One week ago, Day was celebrating his ascension for the first time to the top of the world rankings. On Monday, he must give it back to Tour Championship winner Jordan Spieth.
Sense a trend here? This will be the sixth consecutive week the top ranking has changed hands between three players – Spieth, Rory McIlroy and Day. That has never happened before.
And figuring the top spot is likely to be passed around several more times before the three 20-something players go off to assisted living, Day was philosophical after his disappointing run at East Lake.
"Everyone thinks that (losing the top ranking) is going to be a massive low.

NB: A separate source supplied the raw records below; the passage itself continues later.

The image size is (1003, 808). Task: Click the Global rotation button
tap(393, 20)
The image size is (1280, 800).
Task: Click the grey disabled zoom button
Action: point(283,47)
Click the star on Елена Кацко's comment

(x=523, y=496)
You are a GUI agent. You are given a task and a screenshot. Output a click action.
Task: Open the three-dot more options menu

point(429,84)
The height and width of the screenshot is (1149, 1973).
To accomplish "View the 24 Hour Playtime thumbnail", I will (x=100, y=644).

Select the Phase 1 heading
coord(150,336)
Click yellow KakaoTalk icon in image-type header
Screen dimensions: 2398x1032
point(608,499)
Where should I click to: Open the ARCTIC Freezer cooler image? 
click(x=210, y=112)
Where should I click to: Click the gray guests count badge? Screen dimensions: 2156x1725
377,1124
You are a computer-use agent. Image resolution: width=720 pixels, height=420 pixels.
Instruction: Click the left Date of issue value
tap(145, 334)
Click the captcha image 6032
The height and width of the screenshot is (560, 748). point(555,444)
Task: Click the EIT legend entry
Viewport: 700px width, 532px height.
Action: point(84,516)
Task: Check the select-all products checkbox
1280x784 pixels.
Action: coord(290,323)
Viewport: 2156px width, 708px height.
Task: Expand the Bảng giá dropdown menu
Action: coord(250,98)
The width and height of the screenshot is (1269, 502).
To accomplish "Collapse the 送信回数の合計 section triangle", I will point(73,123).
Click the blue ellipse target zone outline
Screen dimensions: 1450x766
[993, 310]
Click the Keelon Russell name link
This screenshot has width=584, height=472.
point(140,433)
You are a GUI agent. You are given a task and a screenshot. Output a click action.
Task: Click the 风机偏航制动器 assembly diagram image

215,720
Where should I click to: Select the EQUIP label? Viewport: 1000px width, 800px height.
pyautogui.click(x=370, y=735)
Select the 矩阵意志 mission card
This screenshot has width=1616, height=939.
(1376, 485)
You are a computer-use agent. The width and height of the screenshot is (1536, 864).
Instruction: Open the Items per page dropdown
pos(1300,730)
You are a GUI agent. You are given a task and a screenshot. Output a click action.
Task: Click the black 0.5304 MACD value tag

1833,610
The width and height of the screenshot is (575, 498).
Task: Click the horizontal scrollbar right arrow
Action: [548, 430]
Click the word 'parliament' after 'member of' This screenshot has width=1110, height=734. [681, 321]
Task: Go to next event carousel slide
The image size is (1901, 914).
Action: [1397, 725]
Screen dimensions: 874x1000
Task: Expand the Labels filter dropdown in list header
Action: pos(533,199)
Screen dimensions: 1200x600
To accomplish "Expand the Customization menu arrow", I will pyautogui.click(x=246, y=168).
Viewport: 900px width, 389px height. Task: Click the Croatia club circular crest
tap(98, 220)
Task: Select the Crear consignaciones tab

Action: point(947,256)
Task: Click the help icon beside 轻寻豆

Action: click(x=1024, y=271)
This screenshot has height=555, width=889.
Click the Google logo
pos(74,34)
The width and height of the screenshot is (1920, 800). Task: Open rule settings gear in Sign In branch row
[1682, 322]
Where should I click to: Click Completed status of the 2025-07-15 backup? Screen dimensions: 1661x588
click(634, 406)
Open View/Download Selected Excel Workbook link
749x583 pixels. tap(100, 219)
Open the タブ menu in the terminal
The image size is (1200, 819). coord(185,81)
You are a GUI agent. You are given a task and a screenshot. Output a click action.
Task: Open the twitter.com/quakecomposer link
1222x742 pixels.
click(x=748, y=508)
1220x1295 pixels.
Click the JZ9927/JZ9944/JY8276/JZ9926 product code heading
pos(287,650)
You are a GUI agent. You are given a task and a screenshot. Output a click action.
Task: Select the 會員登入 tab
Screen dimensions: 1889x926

It's good to be No. 1, but it never changed me anyway, the way that I was as a person, the way that I worked.
"It's not a letdown at all, actually. It's more of a motivation to really understand what I need to do to get to that No. 1 spot, how hard I need to work for next year to keep that.
"I want to be more of a dominant player and I want to be at the top of the world ranking list for a long, long time. I know how hard I had to work this year, so I got to work extra hard next year."
PRESIDENTS CUP SNEAK PEEK: One half of the Tour Championship field will be travelling to Korea for the Presidents Cup – the U.S. vs. the non-European world – Oct. 8-11. How ready is the America team? Three of the top seven finishers, including champion Jordan Spieth, are on the U.S. squad. One of the top nine, Danny Lee (who finished tied for second), will represent the internationals.
In all, the nine Tour Championship players on the U.S. team finished a cumulative 1 over, 5 under Sunday. They were dragged down mightily by the son of the Presidents Cup captain, Bill Haas (13 over) and Patrick Reed (14 over). The five internationals were a combined 3 under for the tournament, 8 under Sunday.
BIRDIES PAY OFF BIG TIME: When all the birdies from this Tour Championship were counted – 368 – the East Lake Foundation was $382,700 richer. A pledge of $1,000 per birdie by Foundation board member Alex Robertson and his wife made up the bulk of the donation, with the rest contributed by players Charley Hoffman, J.B. Holmes and Brandt Snedeker. They chipped in 39 birdies to the cause...The only hiccup to Spieth's march to the Tour Championship? He and partner Henrik Stenson were put on the clock for slow play on holes 12 and 13...It's a pretty simple formula: The rain stops and the scores fall. Sunday the field took the scoring average back below par (69.393)...Length does matter. The 530-yard par-4 fifth hole finished as the most difficult of them all at East Lake, playing at .36 of a stroke over par.